- Aim of the task -
Search the data for the string "arrow", and report each line where it is found.
'''
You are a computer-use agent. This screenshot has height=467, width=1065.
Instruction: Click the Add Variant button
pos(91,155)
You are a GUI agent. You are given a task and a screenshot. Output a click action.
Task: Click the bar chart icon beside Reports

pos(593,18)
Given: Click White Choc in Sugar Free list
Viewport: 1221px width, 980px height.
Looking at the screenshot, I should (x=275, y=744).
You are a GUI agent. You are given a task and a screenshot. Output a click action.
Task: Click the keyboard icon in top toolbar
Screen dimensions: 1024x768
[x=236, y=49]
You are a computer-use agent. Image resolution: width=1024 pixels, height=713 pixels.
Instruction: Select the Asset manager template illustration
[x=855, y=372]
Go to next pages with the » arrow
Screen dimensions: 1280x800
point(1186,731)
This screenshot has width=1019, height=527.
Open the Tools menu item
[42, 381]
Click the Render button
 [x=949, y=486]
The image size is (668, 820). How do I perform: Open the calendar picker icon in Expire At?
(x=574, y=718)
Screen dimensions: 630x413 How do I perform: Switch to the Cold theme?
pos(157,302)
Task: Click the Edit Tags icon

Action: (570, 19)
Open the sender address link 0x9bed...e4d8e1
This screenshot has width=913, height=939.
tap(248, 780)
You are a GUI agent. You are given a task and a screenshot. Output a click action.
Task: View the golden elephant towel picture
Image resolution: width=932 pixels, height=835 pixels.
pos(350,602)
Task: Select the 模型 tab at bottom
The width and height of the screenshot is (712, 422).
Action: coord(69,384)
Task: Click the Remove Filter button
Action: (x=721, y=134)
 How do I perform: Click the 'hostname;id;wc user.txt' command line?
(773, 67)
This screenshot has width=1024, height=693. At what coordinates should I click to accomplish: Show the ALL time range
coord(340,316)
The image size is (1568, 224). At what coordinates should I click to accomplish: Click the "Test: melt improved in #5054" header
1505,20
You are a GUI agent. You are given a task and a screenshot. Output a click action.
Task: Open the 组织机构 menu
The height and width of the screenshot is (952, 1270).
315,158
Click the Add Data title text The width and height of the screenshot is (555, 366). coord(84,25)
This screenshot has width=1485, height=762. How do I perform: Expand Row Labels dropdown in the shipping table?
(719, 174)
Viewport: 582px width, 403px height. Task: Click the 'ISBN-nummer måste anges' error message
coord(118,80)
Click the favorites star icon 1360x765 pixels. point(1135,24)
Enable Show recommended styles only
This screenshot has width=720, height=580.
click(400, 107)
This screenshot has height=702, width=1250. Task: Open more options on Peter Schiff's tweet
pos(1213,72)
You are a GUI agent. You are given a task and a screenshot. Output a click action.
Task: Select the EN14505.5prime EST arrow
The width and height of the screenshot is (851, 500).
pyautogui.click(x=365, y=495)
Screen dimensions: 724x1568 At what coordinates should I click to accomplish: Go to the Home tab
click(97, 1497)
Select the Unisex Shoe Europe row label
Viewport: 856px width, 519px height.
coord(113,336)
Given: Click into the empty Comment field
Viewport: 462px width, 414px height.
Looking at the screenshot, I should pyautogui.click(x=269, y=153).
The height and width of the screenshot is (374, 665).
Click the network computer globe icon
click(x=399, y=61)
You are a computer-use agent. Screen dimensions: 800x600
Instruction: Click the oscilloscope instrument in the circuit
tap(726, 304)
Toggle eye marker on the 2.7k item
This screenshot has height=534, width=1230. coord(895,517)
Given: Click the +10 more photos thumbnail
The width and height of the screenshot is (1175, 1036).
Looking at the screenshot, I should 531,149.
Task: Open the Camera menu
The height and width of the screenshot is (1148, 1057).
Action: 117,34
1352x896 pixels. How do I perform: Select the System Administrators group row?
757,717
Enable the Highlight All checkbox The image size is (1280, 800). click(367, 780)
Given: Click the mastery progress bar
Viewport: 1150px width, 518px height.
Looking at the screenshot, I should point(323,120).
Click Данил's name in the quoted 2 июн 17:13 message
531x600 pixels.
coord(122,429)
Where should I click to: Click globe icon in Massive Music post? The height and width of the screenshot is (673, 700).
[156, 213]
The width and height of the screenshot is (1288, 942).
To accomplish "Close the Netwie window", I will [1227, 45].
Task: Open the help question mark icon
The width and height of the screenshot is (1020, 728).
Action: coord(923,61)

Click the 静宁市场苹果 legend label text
'''
- Output below -
Go to next pages with the » arrow
Task: Select the EN14505.5prime EST arrow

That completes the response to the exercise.